Anak tidak lagi dipromosikan daya eksplorasinya, daya ciptanya, daya kreatifnya dan daya aksinya yang memekarkan kepekaan soaial dalam menjembatani kemajemukan dan keragaman masyarakat bangsa. Yang ada hanya sejumlah tuntutan untuk harus ini dan harus itu, mengikuti kemauan guru atau orang tua. Hal ini jelas terbaca dalam berbagai berita seputar kasus kekerasan terhadap anak yang dilakukan oleh guru atau orang tua gara-gara anak tidak mengikuti kemauan atau perintah guru dan orang tua.

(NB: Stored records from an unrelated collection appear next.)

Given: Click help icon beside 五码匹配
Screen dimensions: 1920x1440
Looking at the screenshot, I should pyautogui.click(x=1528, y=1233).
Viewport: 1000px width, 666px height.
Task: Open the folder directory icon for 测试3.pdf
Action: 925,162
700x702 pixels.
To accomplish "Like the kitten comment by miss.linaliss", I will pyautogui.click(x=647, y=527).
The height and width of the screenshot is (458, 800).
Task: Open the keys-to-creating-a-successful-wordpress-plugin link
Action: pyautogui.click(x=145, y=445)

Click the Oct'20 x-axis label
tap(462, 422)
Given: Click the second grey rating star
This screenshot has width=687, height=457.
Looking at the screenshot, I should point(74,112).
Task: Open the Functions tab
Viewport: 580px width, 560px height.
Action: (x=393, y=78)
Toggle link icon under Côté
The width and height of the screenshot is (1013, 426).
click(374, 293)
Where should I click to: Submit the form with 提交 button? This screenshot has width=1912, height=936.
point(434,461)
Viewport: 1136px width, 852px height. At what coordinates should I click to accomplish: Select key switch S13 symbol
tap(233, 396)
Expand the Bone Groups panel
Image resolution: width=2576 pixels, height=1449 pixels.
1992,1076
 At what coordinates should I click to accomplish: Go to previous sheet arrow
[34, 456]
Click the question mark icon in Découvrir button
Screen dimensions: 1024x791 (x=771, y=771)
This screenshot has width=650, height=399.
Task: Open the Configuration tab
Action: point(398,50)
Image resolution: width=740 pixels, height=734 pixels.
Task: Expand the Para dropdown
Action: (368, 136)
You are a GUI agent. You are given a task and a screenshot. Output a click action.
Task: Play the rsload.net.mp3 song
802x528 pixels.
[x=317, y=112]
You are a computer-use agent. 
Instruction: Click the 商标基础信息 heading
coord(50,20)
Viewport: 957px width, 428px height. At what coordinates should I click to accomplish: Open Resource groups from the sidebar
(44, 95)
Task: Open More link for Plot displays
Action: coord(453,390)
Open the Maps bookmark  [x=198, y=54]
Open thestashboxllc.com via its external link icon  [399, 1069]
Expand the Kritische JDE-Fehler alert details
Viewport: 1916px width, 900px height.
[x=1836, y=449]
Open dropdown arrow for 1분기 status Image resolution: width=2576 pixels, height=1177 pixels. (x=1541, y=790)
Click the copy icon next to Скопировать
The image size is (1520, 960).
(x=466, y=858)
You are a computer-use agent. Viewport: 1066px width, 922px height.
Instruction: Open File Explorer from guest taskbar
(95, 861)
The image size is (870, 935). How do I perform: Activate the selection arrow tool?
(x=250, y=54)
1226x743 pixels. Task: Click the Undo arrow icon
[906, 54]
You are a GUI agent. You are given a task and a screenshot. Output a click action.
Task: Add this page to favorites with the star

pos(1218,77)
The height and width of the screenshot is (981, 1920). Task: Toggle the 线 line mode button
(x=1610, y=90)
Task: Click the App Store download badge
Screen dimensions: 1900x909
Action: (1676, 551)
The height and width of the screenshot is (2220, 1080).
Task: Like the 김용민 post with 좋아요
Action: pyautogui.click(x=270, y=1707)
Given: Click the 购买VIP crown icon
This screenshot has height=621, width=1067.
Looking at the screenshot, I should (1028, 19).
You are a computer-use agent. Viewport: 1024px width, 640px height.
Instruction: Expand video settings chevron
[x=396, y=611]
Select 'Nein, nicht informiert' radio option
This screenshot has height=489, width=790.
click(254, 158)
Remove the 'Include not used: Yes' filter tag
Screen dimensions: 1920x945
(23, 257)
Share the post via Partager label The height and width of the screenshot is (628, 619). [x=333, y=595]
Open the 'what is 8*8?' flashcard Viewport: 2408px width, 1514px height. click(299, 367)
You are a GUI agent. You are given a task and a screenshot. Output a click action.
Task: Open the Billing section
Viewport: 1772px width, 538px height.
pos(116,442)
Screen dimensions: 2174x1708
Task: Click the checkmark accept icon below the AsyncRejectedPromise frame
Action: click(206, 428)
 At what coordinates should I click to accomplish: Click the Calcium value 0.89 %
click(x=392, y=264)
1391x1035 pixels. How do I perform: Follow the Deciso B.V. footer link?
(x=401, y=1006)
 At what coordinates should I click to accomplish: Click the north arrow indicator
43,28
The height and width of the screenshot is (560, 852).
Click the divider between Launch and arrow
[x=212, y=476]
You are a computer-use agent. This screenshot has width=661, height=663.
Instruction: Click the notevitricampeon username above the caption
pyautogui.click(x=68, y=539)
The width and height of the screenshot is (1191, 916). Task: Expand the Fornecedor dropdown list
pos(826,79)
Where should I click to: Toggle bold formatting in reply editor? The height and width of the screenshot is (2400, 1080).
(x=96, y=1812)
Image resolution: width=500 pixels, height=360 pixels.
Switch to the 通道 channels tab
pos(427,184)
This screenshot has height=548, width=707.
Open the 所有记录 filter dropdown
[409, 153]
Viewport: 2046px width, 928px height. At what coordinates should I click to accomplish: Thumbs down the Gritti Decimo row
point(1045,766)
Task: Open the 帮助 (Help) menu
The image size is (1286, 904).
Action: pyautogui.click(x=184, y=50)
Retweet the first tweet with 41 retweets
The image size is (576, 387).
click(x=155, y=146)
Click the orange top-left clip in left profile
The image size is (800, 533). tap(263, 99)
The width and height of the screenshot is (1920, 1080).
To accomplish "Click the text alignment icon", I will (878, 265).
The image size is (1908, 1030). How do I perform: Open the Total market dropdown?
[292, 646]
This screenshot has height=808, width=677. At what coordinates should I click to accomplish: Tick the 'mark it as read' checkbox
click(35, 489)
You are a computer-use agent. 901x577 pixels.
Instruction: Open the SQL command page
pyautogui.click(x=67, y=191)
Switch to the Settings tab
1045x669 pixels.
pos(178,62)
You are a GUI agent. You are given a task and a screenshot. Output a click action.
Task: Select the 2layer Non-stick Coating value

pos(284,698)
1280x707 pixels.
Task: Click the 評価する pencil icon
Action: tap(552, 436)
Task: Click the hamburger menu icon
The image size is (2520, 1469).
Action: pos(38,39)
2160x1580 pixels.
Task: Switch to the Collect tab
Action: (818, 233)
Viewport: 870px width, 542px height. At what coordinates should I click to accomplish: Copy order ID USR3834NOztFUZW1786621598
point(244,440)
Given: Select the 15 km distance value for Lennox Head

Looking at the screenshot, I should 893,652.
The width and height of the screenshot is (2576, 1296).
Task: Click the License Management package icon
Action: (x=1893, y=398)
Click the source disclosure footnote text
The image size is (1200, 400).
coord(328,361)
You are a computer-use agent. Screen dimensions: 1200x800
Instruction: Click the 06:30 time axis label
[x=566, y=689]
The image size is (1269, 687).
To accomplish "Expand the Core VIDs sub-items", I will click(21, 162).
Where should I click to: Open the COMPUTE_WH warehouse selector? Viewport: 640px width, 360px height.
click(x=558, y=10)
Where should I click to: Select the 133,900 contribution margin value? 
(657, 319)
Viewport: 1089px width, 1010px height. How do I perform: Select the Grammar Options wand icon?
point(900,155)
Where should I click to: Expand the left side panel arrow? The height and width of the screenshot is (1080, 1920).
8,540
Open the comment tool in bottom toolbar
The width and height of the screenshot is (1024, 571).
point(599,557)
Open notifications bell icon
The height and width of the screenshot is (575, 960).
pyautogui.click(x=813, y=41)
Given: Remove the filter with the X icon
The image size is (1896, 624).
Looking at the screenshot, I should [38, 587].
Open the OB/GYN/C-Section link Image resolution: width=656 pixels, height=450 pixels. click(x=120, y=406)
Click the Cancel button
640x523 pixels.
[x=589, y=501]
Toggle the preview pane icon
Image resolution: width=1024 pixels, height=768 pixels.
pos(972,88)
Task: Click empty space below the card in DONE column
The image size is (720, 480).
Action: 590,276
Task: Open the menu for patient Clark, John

Kenyataan ini melahirkan satu pertanyaan mendasar untuk direnungkan, jujur dan tuluskah kita menghargai anak sebagai pribadi yang dapat mengembangkan diri secara optimal sesuai kemampuan yang dimilikinya? Barangkali itu masih jauh dari pemikiran atau kebijakan kita sehingga perlakuan kita terhadap anak tetap saja semena-mena. Perhatian kita terhadap dunia anak tidak serius dan merasa tidak penting. Bahkan kita sering memperlakukan anak sebagai orang dewasa mini yang harus mengikuti kemauan kita tanpa mempertimbangkan dunia mereka yang masih serba polos, bebas, dan perlu diisi dengan kegiatan yang menyenangkan untuk mengembangkan kreativitas dan jiwa eksplorasinya.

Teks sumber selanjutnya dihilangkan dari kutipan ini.